The Madison County Soil Conservation District is one of 95 such Districts in the state and one of 3,000 such Districts across the country. The District is a corporate and political subdivision of Tennessee state government, having the same geographic boundaries as those of Madison County, comprising some 358,000 cares. It was established by the state soil conservation committee at the request of Madison County landowners in 1941 and was organized in accordance with the purposes, provisions, powers and restrictions set forth within the Tennessee Soil Conservation District Law 43-14-201 through 43-14-223. Madison County Soil Conservation District was the ninth Soil Conservation District to be organized in Tennessee. The District is governed by a board of supervisors composed of five landowners residing within the District. Two of the supervisors are appointed to serve three year terms by the state soil conservation committee, while three of the supervisors are elected to serve three years by the land owners within the District. The present board consists of Don Johnson, Chairman; Alan Ewell, Vice Chairman; Matt Griggs, Secretary-Treasurer; Chris Couch, Member; and Jim Tyson, Member.
The District was organized with the help of promotional work by T.W. Hillsman, U.T. Extension Agent, and John Aycock, Soil Conservation Service Conservationist. The District's first program of work was prepared on September 10, 1941. A Memorandum of Understanding was completed with the United States Department of Agriculture on September 26, 1941. A supplemental Memorandum of Understanding was signed with the Soil Conservation Service on October 1, 1941.

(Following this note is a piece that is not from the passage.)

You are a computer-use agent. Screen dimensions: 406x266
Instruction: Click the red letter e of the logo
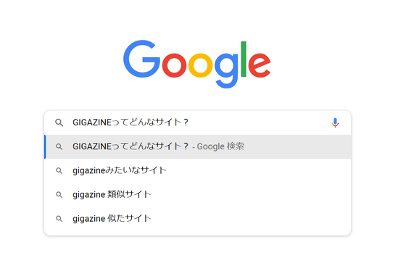[x=260, y=65]
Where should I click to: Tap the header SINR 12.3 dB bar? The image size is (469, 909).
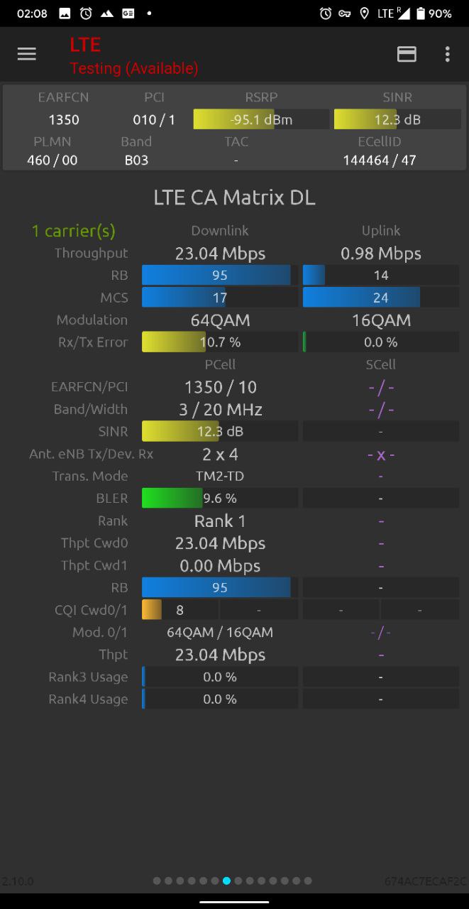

The function of the District is to locate technical, financial and educational resources then coordinate and focus these resources toward the application of sound natural resource conservation practices. In meeting this purpose, the District works with and serves landowners, farmers, ranchers, wildlife advocates, conservationists, environmentalists, teachers, students, businesses, agencies, government officials, and the general public.
The District is proud to be a member of the National Association of Conservation Districts (NACD), and the Tennessee Association of Conservation Districts (TACD).